▶ **To do**:
Only a slice of the listing below is wanted. Retype the lines from the one containing "You are a GUI" through the one containing "The width and", exactly, both ends included.

▶ **Study material**:
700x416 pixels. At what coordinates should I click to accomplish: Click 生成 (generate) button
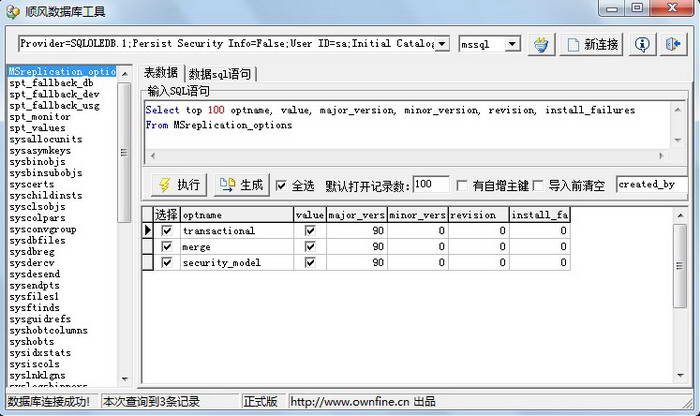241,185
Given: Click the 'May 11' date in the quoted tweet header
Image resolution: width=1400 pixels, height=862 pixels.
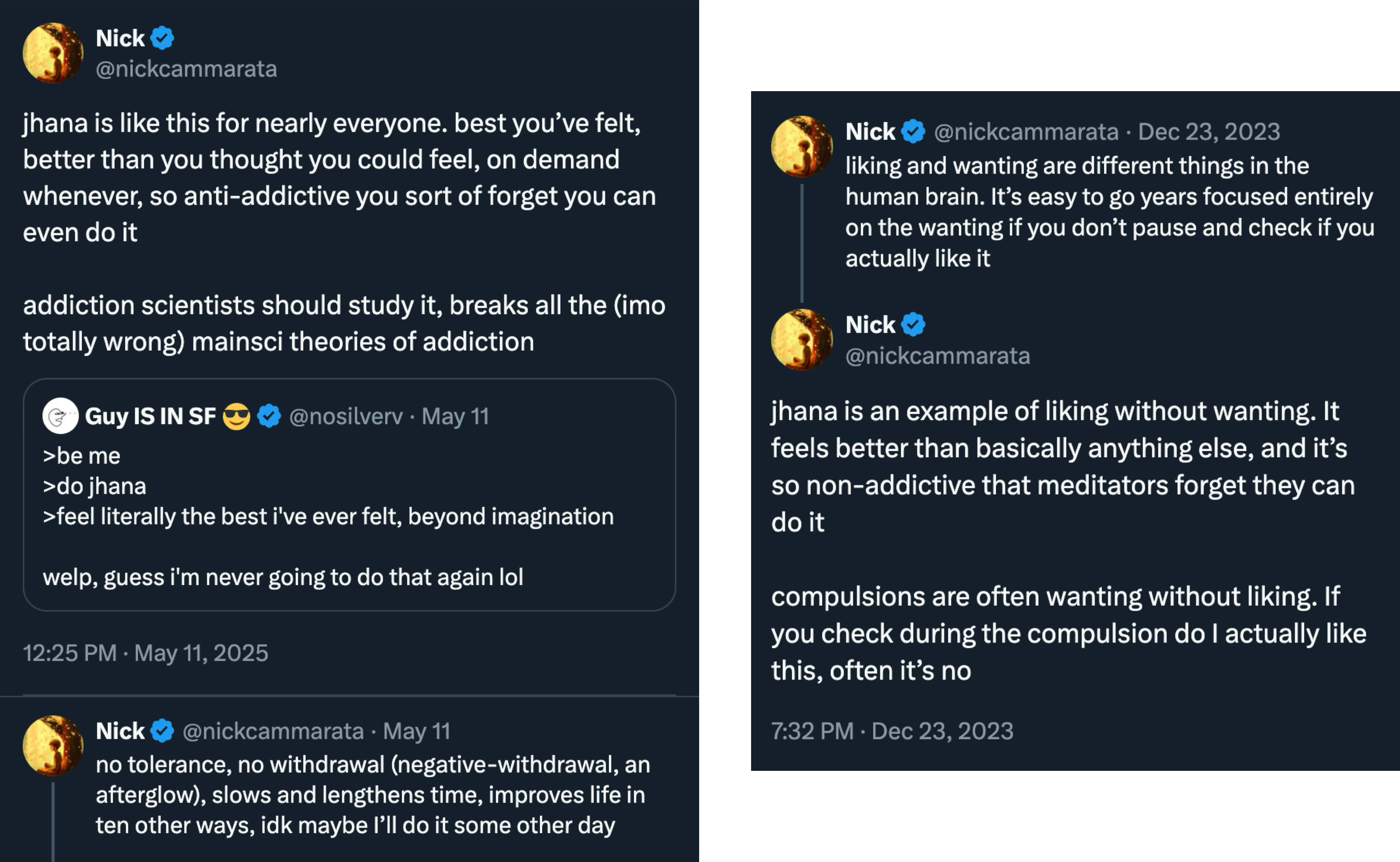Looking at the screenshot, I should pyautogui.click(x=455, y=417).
...
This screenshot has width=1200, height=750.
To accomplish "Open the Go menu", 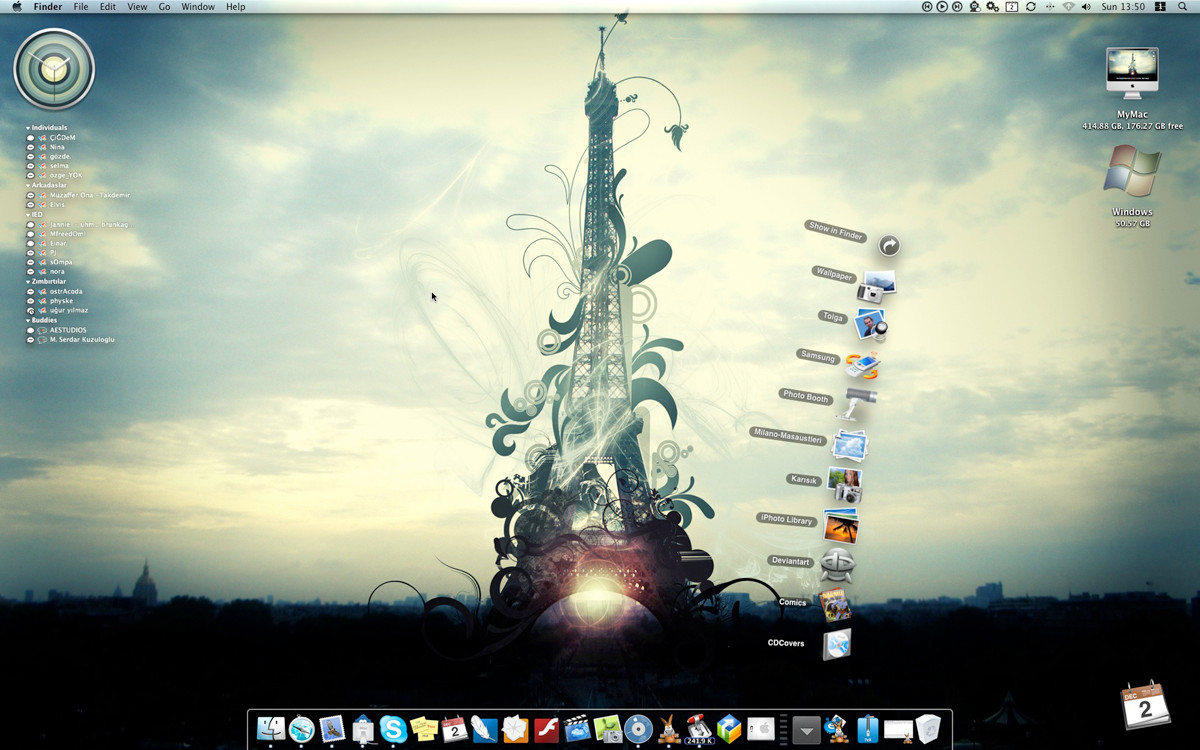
---
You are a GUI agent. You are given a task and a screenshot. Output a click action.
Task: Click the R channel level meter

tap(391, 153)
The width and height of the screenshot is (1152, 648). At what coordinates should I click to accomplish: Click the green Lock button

▶ **Answer to this exercise**:
You are a GUI agent. You are given a task and a screenshot. Output a click action.
Task: Click the R channel level meter

tap(391, 153)
The width and height of the screenshot is (1152, 648). At what coordinates should I click to accomplish: Click the green Lock button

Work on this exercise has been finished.